この話を聞かされ、肝臓を患って入院された友の言葉が思い出されました。彼は奥さんを亡くされ、寂しさのあまり毎晩、毎晩、居酒屋で酒浸りになり、肝臓を悪くして入院されたのでした。ベッドに横たわり「女房が元気な頃、あまり酒を飲むな、飲むなとうるさく言っていたが、その都度、うるさい!俺の体は俺がよく分かっている。文句を言うなと怒鳴りつけてばかりいたが、俺のことを心から心配してくれていたのだと今になってよく分かった。申し訳なかった。退院したらすぐ墓参りに行こうと思う。」と呟かれ、「入院中、住職の書かれた本を何遍も何遍も読ませていただき、"助けられ、我慢され、許され、願われ続けている私でした"と気付かされました。これからは日曜礼拝にお参りしたいと言われました。
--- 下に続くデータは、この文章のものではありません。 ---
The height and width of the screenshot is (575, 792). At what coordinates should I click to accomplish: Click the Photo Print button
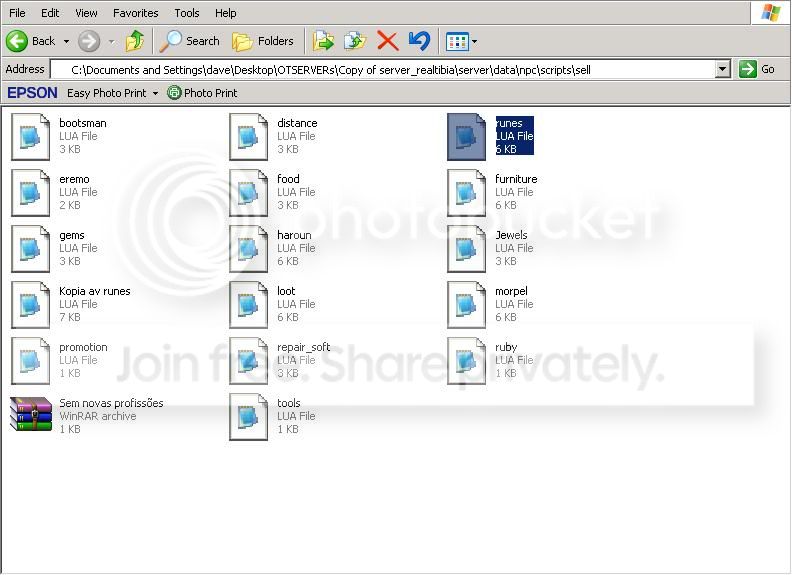(203, 93)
彼らの言葉は、俺が頑張っているから、俺が我慢しているから、俺が助けているからと俺が俺がの"我"で固まり、三毒の煩悩の炎を燃やし続け、不平不満の生活をしている私に、そうではないぞ、仏法をしっかり聴聞して正しく自分の姿に気付けよの如来様の御催促のように聞こえるのでした。そこに、
助けているのではない。助けられていました。
我慢しているのではない。我慢されていました。
守られ通し、願われ通しの私でした。
たくさんのご恩の中に生かされている私でした。
お陰様の世界が味わえ、
ご恩の中に生かされる世界が見えてきます。